Assuming that Ezra was not just following some earlier pronouncement by God, what could have been his general motivation for taking such a severe step? Concerning this point, a number of proposal have been made, but one main reason seems to stand out in most scholars' minds:

    Boda mentions that some trace concern over intermarriage to prevent apostasy, others to preservation of ethnic purity, and still others to a concern that Jewish land might fall into foreign hands, and still others that it was a misguided attempt to purify society by scapegoating certain people. Boda himself feels that religious concerns were uppermost in mind.

    “For Ezra, the postexilic community is religious in character: a cultic community focused on the temple and Torah and concerned with purity / contamination from outsiders.” (Bedford)

    “The increased rigidity of cultural boundaries in the construction of social identity in Ezra-Nehemiah is likely to have been the result of a serious threat of cultural assimilation and political oppression.” (Knauth)

    “The little community was in grave danger of being adsorbed in the syncretism of its stronger and more powerful neighbors.” (Myers)

    “To keep the religion of the Lord pure was the one and only aim of Ezra and the returned exiles.” (Fensham)

    “He [Ezra] realized that not only were these mixed marriages acts of disobedience to God's law, but that it was because of such acts of disobedience in former times that the Jews had been exiled to Babylon.” (Short)

But now we come to the biggest problem most people today have with this whole story – the harshness of the action taken.
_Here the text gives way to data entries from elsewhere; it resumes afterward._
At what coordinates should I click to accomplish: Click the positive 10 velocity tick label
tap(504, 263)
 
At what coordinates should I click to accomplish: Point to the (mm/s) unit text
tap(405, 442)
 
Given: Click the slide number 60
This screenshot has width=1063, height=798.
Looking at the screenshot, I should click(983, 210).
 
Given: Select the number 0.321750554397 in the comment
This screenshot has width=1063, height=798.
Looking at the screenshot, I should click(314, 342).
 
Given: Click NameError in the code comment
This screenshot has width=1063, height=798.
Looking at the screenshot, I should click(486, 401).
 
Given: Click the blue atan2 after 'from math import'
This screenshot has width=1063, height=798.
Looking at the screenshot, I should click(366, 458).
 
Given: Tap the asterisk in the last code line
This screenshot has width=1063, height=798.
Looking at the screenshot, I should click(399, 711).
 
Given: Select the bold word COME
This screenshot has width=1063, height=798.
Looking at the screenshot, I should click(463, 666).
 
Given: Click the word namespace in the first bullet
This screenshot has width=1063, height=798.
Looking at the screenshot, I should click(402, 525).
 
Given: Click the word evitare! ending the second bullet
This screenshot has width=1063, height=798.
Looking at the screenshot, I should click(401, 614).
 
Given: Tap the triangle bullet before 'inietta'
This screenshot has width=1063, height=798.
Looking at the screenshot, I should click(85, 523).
However, there are some moderating facts that we need to take into account.

Kaiser puts the extent of the problem into perspective somewhat by calculating that only about 0.4% of the population was affected by this ruling.

The rest of Ezra 10 explains that it took all of three months for a group of democratically elected men to carefully examine each of the individual cases involved before taking any action.

The new ruling did not apply to marriages in which the wives had adopted the Jewish religion. In that regard, we can look to the examples of Ruth, Rahab, and Moses' Cushite wife for precedents.

Kaiser and others note that the verb “put away” is not the normal Hebrew word for “divorce.” Thus, we have no way of knowing whether the women and their children were provided for in some manner or other.

Eskenazi notes that the all-important verse Ezra 10:44 in the Hebrew simply reads, “Some had wives with whom they had sons” rather than “All these had married foreign women, and they sent them away with their children.” He concludes that the latter understanding comes from the much later book I Esdras (9:36). “Ezra 10:44 thus does not say that the women and children were expelled. The fate of these families is not recorded in the Hebrew text.”

Despite the above moderating considerations, “this counsel which Shecaniah gave to Ezra might seem cruel and heartless; but it was felt to be essential if the Jewish faith was to survive.” (Short)

And Cundall elaborates on this theme: “The unhappiness caused by these broken homes must be set not only against the initial transgression involved in contracting of the marriages, but also against the ultimate blessing to the whole world that could only come through a purified community. The offence had to be dealt with sternly, and sentiment was not allowed to influence the profound principles involved.”

In closing, I should point out that none of the above should be used for a Christian today as justification for divorcing a spouse who is an unbeliever. Although it may not have been wise to contract such an unequal yoking to begin with, remember Paul's teaching in I Corinthians 7:12-16 that “the unbelieving husband is made holy through his wife, and the unbelieving wife is made holy through her husband. Otherwise, your children would be unclean, but as it is, they are holy.”